自客人进来之后,庄安晴就一直按照礼节默默低垂眼帘坐着,心中却是越发打起鼓来。
这贵客的声音怎的这般耳熟?自己似乎是在哪里听过?可到底是在哪里听过呢?
正苦思冥想间,就听甄老夫人忽然介绍道:“这位是庄小娘子,她之前来为我调理身体,很有一番本事。今日我特意请了她来,让她好陪着咱们这两个老婆子好好说说话。”
得了主人家介绍,庄安晴起身,垂眸行礼问安。
这声音——
老者一愣,面露诧异。
她想了想,笑道:“小娘子长得好生标致,不知可否抬头让老身瞧瞧。”
得了贵客吩咐,庄安晴大方抬头看去。
这真是不看则已,一看就吓了一跳。
这眉宇间透着坚毅果敢的老者,不正是前些日子在船上碰见的那位老夫人吗?还有她身旁坐着的,不就是那个说会和她再见的许家娘子许青绫吗?
这世界也太小了吧!怎的这样也能碰到一起?
庄安晴努力压下内心震惊,又同样恭敬地朝许青绫行礼问安。
这声音......
许老夫人祖孙俩都觉得这声音耳熟得很,可这张脸又着实对不上。
奇怪,真是奇怪。
当时庄安晴乔装出门,在船上时自然也是乔装过的模样,许老夫人当然认不出来。
许青绫心里犯着嘀咕,想起什么,又下意识看了下对方手腕,想看看这人手上有没戴着自己送她的那只镯子。

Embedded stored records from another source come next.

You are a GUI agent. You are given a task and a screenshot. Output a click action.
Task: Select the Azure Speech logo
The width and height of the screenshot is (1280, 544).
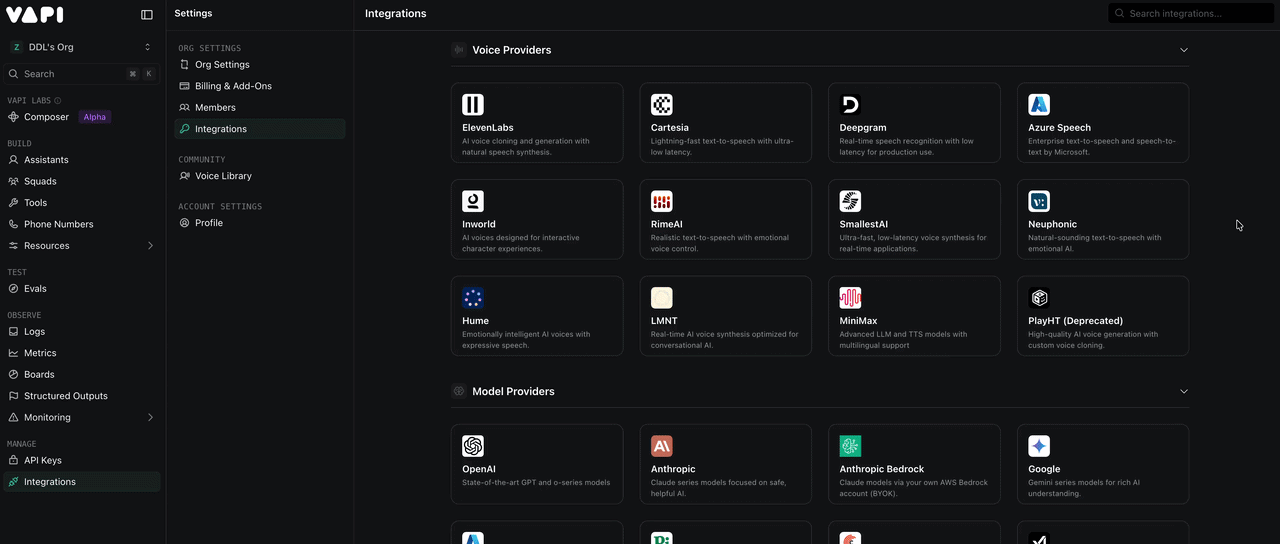click(x=1039, y=105)
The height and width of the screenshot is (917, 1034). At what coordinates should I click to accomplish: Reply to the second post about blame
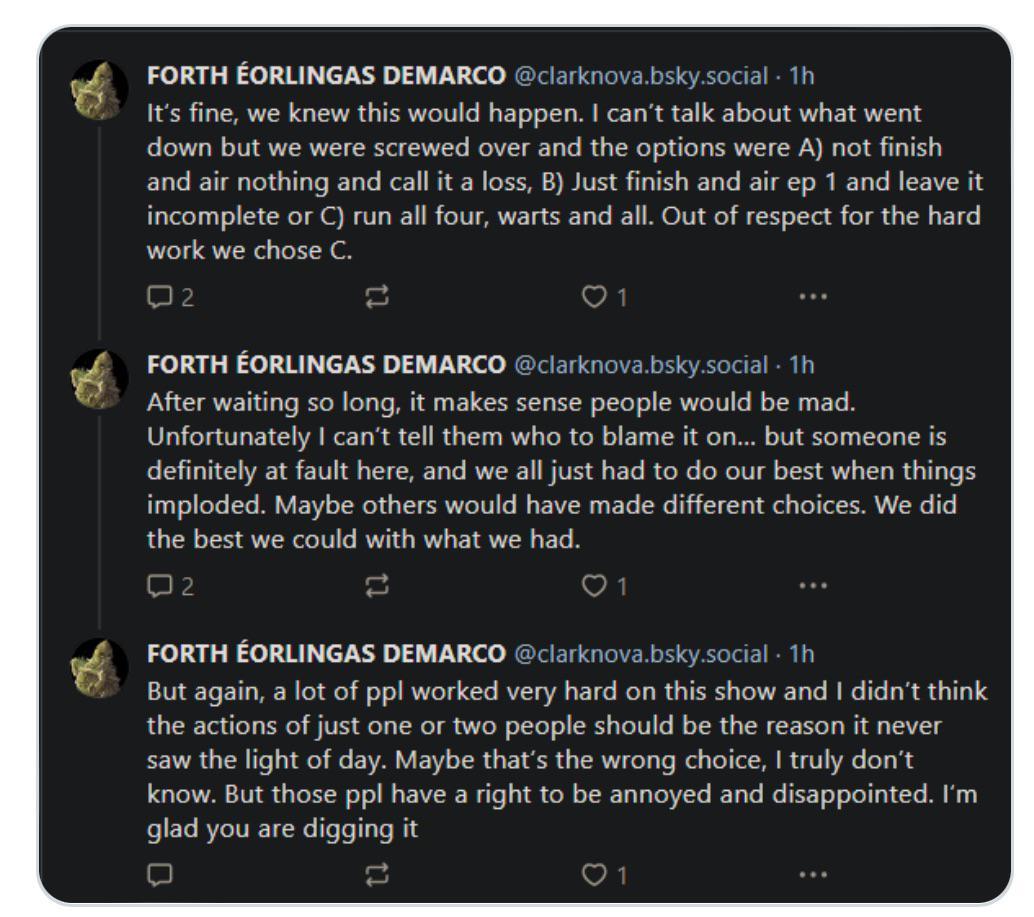(x=160, y=586)
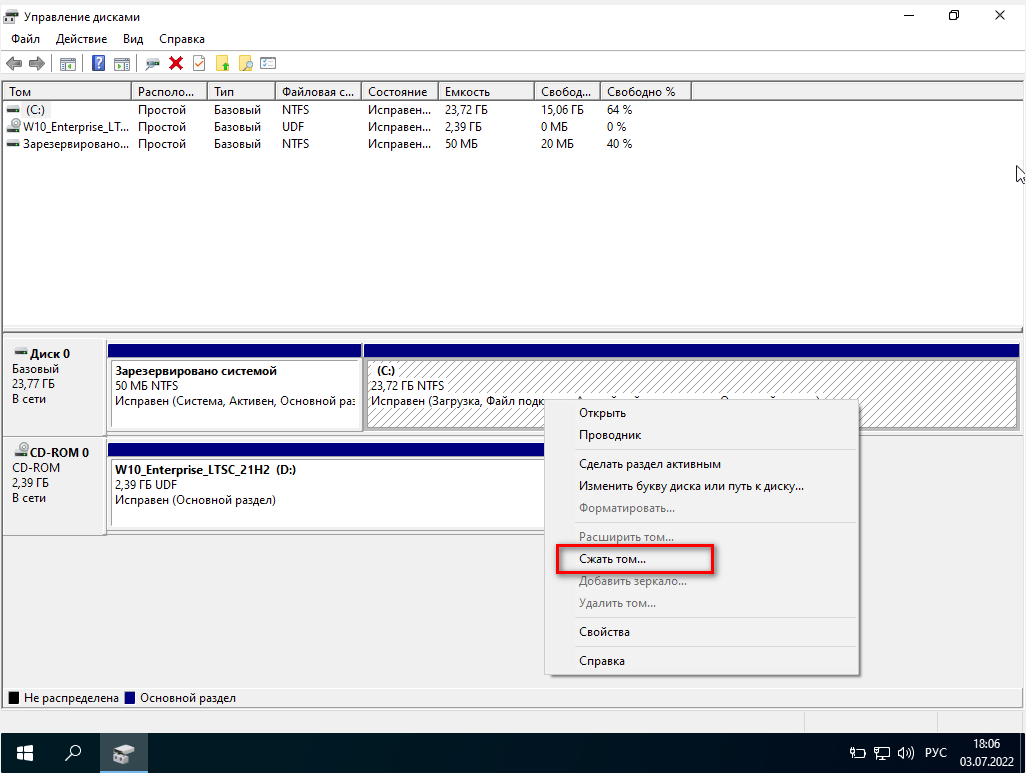Choose Свойства from the context menu
This screenshot has height=773, width=1026.
click(x=604, y=632)
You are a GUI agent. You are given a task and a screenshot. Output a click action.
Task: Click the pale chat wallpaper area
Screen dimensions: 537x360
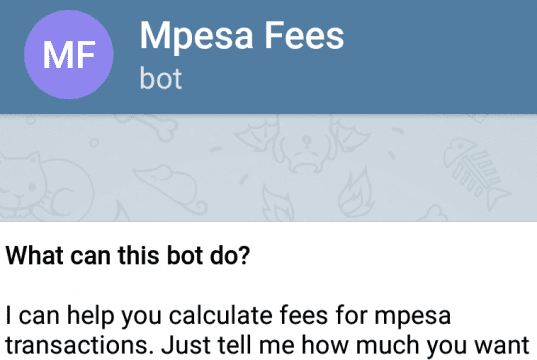268,168
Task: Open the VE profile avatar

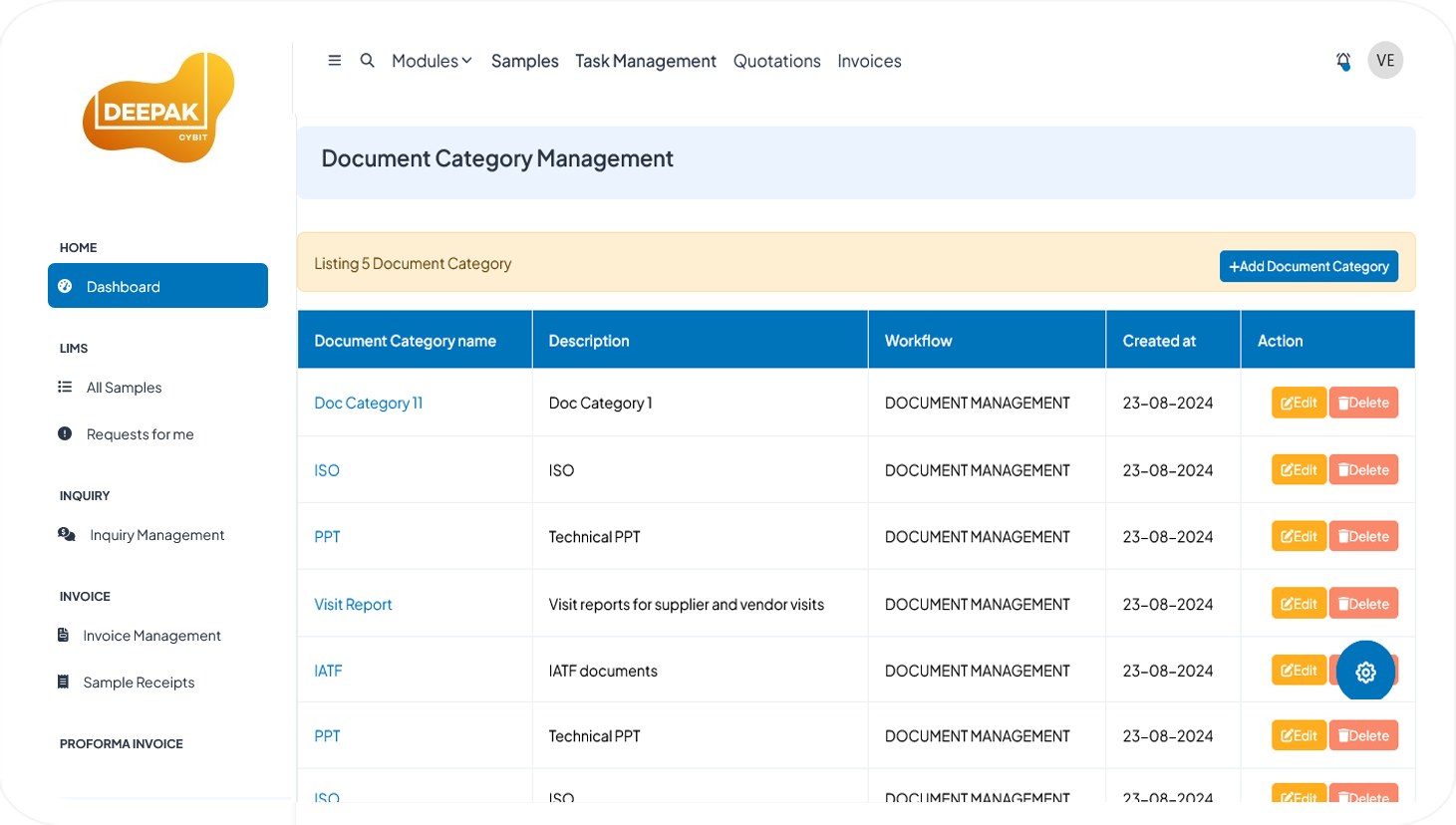Action: click(1385, 60)
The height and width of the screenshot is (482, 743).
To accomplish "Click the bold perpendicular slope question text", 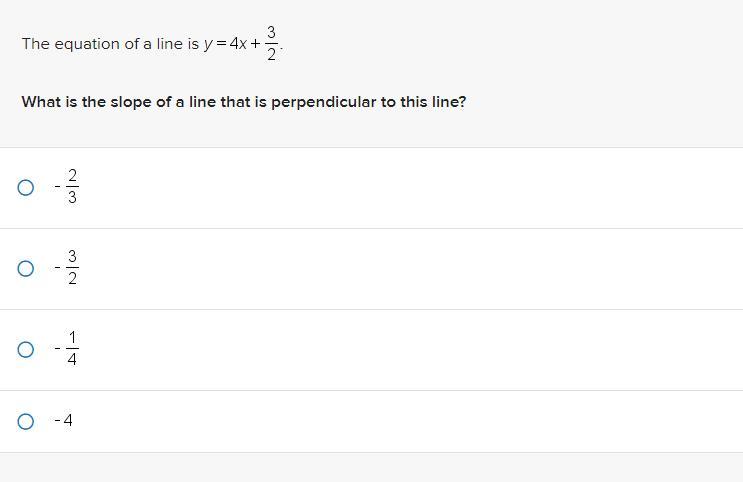I will point(244,102).
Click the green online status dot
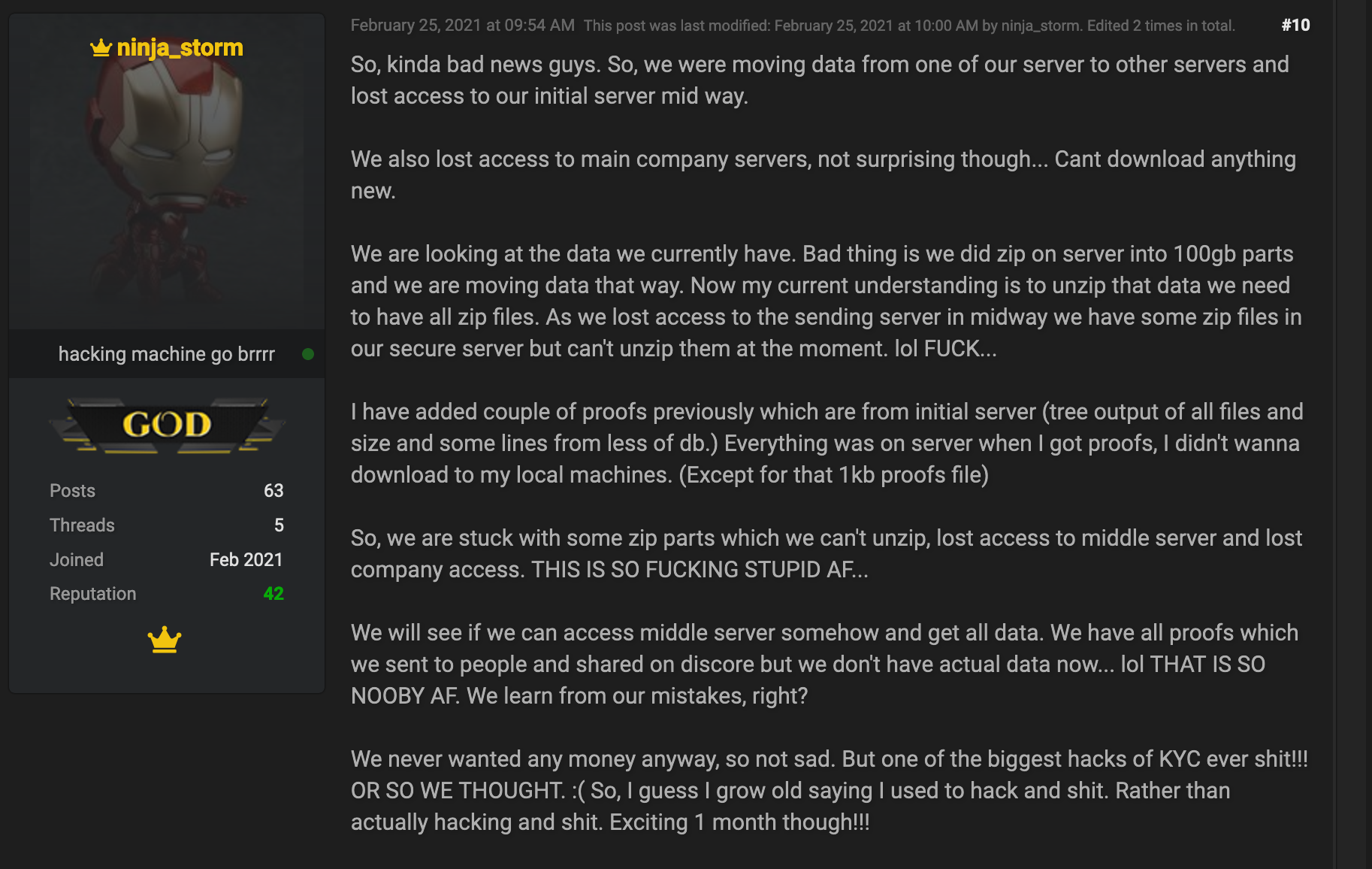The image size is (1372, 869). coord(308,354)
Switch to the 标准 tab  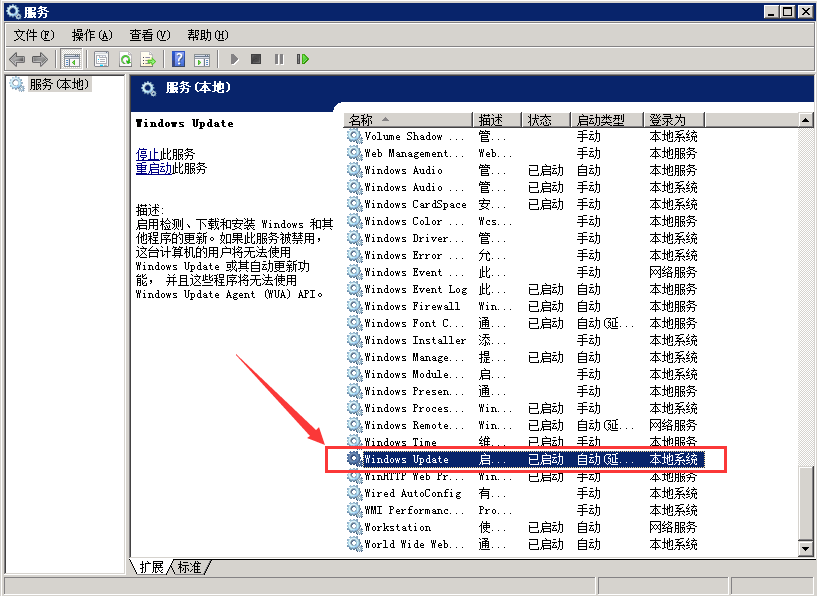tap(189, 567)
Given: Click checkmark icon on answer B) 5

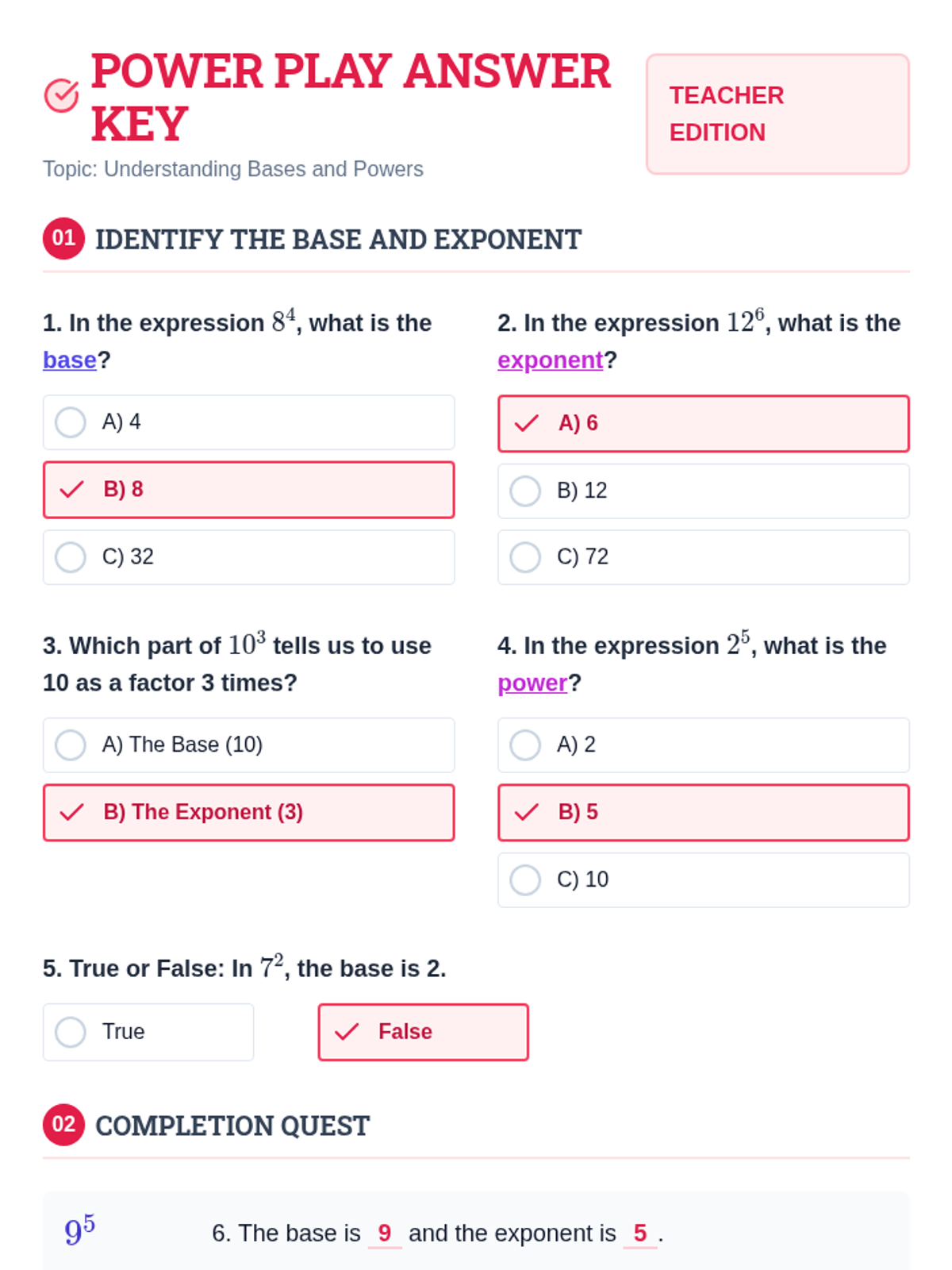Looking at the screenshot, I should click(526, 812).
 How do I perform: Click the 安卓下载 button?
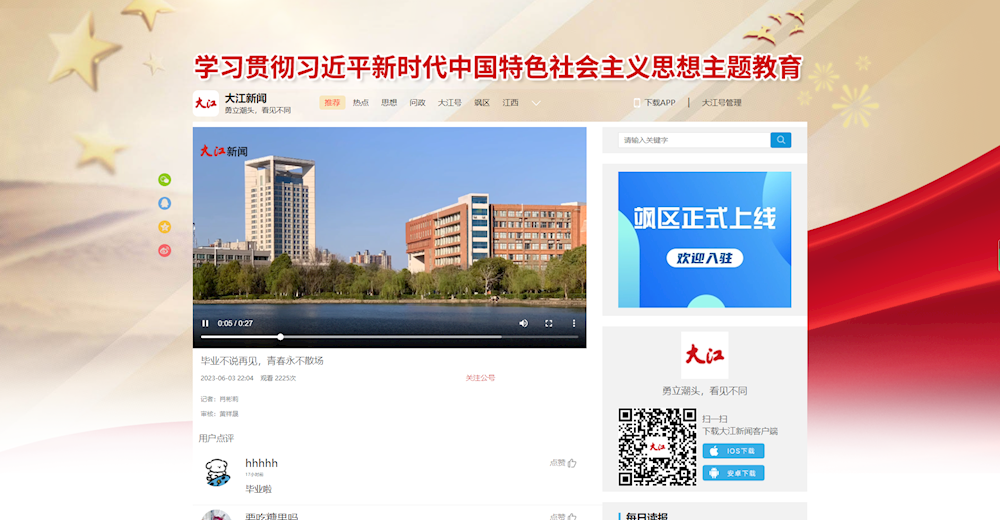(733, 473)
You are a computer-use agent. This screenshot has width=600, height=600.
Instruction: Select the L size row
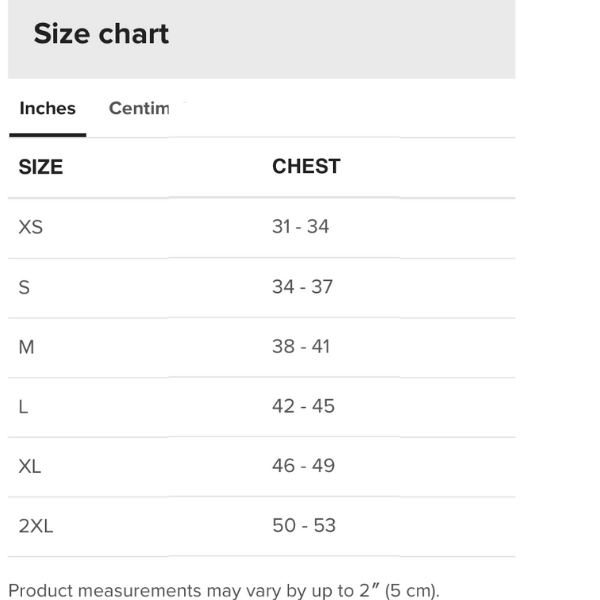point(262,408)
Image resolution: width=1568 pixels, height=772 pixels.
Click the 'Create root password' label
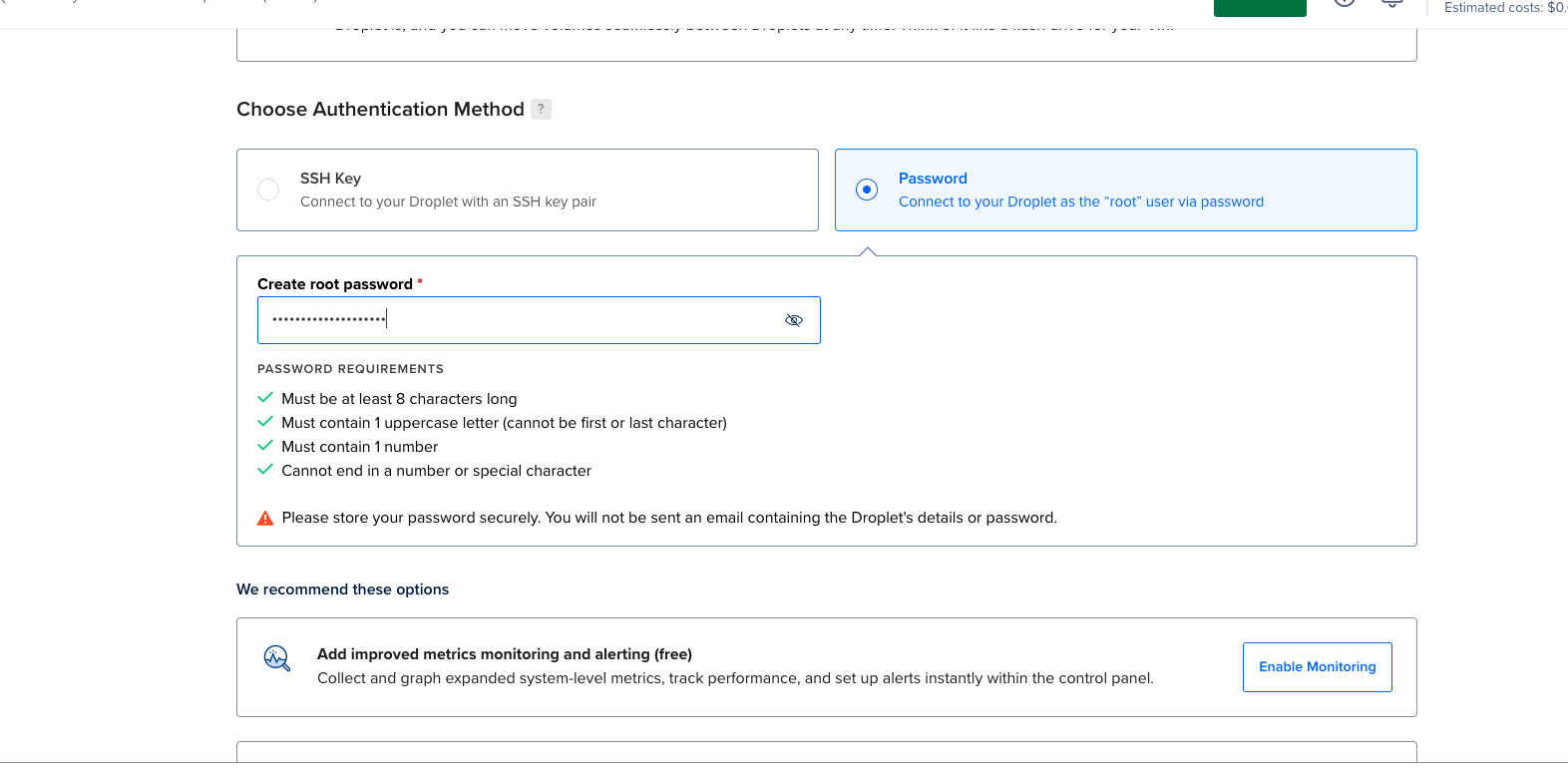point(335,284)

可那镯子早被庄安晴放进匣子里珍藏起来,此刻并没戴在手上。
许青绫的目光扫过对方空空如也的手腕,眸中不禁划过失望。
甄老夫人见两人的异样神情,诧异道:“怎么,老姊妹莫不是见过庄小娘子?”
许老夫人忙回过神来,边打量着边若有所思道:“方才老身只觉小娘子长得标致,如今细看当真觉得面善得很。”
庄安晴莞尔一笑,行礼道:“多谢老夫人抬爱。”
说罢,她便退到了一边淡笑不语。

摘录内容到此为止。